◆ Entries provided ◆

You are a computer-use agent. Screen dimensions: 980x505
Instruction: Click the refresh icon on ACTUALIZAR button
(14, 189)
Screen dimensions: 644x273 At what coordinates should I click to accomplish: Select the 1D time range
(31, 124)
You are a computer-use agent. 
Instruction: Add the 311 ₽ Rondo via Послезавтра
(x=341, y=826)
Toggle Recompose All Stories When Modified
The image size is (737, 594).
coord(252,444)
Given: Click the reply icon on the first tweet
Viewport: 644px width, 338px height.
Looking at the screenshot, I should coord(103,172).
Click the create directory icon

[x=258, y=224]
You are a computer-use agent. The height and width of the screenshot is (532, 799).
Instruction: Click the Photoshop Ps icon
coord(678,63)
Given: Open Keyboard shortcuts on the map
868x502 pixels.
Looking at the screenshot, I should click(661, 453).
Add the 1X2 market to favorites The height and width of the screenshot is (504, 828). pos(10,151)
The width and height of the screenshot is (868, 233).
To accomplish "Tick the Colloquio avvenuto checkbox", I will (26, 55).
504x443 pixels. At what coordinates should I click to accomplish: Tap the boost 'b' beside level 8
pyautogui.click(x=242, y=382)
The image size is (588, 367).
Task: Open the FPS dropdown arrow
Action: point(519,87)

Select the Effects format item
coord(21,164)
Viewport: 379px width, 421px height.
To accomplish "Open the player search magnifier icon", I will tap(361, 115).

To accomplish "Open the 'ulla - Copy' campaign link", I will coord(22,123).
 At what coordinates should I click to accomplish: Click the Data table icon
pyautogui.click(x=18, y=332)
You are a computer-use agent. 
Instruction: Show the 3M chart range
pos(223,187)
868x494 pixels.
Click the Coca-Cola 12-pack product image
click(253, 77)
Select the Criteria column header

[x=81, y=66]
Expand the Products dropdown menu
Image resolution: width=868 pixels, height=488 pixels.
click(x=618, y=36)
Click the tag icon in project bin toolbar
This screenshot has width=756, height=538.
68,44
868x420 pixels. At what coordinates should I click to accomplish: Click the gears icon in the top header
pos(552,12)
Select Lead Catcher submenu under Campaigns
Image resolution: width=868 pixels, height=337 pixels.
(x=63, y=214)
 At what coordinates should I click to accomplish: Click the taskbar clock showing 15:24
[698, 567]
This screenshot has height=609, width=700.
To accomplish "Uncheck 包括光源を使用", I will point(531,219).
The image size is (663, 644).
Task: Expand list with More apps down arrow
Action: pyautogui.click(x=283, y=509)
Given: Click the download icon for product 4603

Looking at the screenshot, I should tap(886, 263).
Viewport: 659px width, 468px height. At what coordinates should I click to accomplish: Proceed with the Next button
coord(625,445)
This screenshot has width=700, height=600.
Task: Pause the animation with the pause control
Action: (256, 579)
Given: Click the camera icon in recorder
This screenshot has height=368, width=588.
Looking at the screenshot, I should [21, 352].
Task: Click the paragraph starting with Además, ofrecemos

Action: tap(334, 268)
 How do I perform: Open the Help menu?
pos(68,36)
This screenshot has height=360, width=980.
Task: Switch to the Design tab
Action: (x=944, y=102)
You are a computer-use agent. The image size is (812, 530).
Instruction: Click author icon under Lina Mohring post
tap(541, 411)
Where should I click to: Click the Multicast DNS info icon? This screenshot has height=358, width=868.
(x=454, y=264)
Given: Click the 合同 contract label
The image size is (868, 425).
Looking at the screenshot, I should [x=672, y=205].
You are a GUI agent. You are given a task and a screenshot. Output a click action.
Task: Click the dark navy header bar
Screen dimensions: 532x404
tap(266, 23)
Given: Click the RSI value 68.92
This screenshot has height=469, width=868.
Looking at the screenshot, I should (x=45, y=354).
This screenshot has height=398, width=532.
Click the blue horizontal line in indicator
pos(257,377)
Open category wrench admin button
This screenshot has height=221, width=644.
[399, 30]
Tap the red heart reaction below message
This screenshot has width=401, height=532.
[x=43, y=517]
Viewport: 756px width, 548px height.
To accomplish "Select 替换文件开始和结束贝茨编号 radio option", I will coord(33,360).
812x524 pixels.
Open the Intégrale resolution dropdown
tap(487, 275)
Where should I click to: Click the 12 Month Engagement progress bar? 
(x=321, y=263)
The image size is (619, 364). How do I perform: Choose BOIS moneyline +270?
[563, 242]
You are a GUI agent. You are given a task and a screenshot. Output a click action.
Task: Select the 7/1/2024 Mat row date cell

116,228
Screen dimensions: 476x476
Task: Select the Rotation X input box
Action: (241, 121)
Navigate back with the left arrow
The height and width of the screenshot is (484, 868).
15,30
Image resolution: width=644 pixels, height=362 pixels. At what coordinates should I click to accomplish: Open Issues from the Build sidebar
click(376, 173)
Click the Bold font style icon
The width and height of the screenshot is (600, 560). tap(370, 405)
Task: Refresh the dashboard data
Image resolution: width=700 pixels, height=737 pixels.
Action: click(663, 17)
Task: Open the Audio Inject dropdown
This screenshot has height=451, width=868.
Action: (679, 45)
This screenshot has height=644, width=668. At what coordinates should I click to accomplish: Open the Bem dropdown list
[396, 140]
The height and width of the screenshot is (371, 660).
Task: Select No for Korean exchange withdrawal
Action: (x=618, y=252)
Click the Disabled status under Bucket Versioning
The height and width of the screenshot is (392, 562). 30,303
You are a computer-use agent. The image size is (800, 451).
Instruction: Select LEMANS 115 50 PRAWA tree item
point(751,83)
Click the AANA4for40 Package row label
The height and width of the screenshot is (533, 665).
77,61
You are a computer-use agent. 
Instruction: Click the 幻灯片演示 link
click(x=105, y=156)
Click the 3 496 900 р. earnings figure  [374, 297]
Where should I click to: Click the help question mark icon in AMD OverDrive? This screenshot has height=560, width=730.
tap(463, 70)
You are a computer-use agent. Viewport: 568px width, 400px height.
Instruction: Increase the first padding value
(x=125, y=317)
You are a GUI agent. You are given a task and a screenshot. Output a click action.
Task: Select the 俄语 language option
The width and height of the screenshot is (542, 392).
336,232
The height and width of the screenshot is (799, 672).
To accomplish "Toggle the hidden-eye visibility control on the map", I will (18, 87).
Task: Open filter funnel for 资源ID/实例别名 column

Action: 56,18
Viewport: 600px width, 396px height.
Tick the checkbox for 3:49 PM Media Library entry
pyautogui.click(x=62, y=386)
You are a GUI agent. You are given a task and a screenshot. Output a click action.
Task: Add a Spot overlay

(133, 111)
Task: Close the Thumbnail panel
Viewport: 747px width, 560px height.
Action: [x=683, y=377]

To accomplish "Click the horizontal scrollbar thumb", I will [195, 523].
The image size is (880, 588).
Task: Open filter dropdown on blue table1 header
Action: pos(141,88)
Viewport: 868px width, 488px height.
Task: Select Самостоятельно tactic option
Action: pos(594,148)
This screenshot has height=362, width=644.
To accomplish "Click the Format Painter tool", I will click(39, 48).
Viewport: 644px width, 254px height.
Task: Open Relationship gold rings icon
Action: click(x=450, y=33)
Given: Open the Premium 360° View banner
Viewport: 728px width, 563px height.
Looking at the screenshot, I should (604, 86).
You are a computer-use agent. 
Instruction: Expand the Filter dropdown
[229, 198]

◆ Aim of the exercise ◆
Extract the lines of the preceding material that run from the line with "868x420 pixels. At" through the line with "Given: Click the camera icon in recorder", inclusive, reproducing them exactly and adding nothing.

◆ Response ◆
868x420 pixels. At what coordinates should I click to accomplish: Click the gears icon in the top header
pos(552,12)
Select Lead Catcher submenu under Campaigns
Image resolution: width=868 pixels, height=337 pixels.
(x=63, y=214)
 At what coordinates should I click to accomplish: Click the taskbar clock showing 15:24
[698, 567]
This screenshot has height=609, width=700.
To accomplish "Uncheck 包括光源を使用", I will point(531,219).
The image size is (663, 644).
Task: Expand list with More apps down arrow
Action: pyautogui.click(x=283, y=509)
Given: Click the download icon for product 4603

Looking at the screenshot, I should tap(886, 263).
Viewport: 659px width, 468px height. At what coordinates should I click to accomplish: Proceed with the Next button
coord(625,445)
This screenshot has width=700, height=600.
Task: Pause the animation with the pause control
Action: (256, 579)
Given: Click the camera icon in recorder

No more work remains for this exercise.